Showing posts with label Microsoft. Show all posts
Showing posts with label Microsoft. Show all posts

Sunday, October 21, 2007

Sorry, Bill.

While I sense - from my trusty SiteMeter stats - that Bill Gates probably didn't read my post last week venting my lack of enthusiasm for his pending OCS launch, I should apologize just the same. My said lack of excitement led me to not attend his keynote, but after calls from people in the audience, I chose to catch the whole affair online.

I don't pretend to have the technical skills nor the MSFT experience to agree or disagree with all those who suggest the OCS dream needs a few cycles before stabilizing. But I can say that it shows well. For those of you who chose only to read the reviews and not watch the video of the OCS launch, time to admit poor judgment. The video is worth the one hour of your life. After all, it probably took Bill and his team the better part of 10 years to get it ready.

The PBX is not dead, though. It will be dead when the people who sell it - as in those feet on the street - can no longer retire quota with it. In the in term, it lives. And pretty well, too.

Back to OCS. Man does it demo well (except for the speech-rec part with 20,000 people in a room). How would you like to click and drag 8 names from your address book into on-screen box and have them all called into a conference call? Sounds simple enough but is a not a feature the masses have yet to enjoy. This, and many other intersections between voice and Office applications, is what we have to look forward to. If we can get OCS installed and up and running.

My only real beef - it's not hosted yet. It will come. So Bill says.

Sunday, October 14, 2007

Countdown to Microsoft.

I'm struggling to get excited about Microsoft's red carpet arrival into the UC nightlife, happening this week down the street from me. Perhaps it's because I've been hearing about it for too long. Or because I spend so much of my time these days in the SMB space.

I do admit it will be interesting to see where they are a year from now. How well will it work? Who will have bought it? Will it really be only an enterprise play? And which vendors will benefit most or, suffer the worst from it? In the last 2-3 years, every incumbent vendor under the sun moved to align themselves in one way or another with Redmond. But most of those - Avaya, Nortel and others - now find themselves in more direct competition with Bill than ever before.
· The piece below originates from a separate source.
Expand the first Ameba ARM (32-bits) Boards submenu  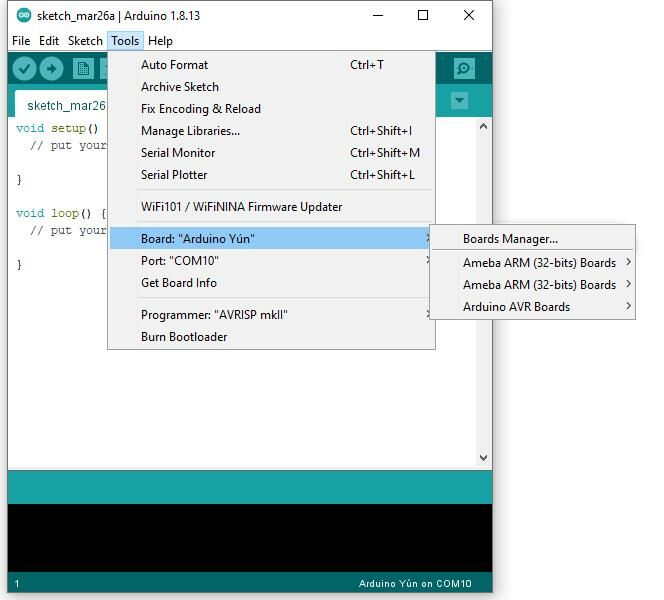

Some vendors are further along the curve than others, in my humble opinion. Much of the Microsoft talk has centered around what Cisco will do or how buyers will integrate one leading technology with the other. CallTower, a hosted unified communications provider based here has been integrating Live Communication Server with Cisco Call Manager for years now. They bring buyers Cisco product pre-packaged with Microsoft and Microsoft software and services packaged with the back end telco stuff already built in. Worth more than a look for anyone trying to get the best of both these worlds - without having to be a beta site.

Oh well. I won't be at the MSFT party this week but I do get to see a bunch of old friends in town for it.

Tuesday, July 17, 2007

When will Microsoft UC be here

No idea, really. Maybe Vegas does. But have a look at this take on how MSFT is building a funnel in advance of their launch - Microsoft to partners: Get cracking on voice. I've often wondered what it would be like to be a Microsoft Partner. And I still do a double take every time I see the word 'voice' in the same sentence as Microsoft.

While I believe that buying UC from Microsoft will fit nicely as an extension of Exchange and LCS (or vice versa), I don't see it in the SMB. That segment increasingly needs the whole shooting match from one provider, including the voice transport.

On a somewhat related note, I want to congratulate CallTower on being included in the year's CRN's Fast Growth 100. CallTower had the vision to include both LCS and Exchange in the hosted UC services, years before anybody else. Great SMB solution.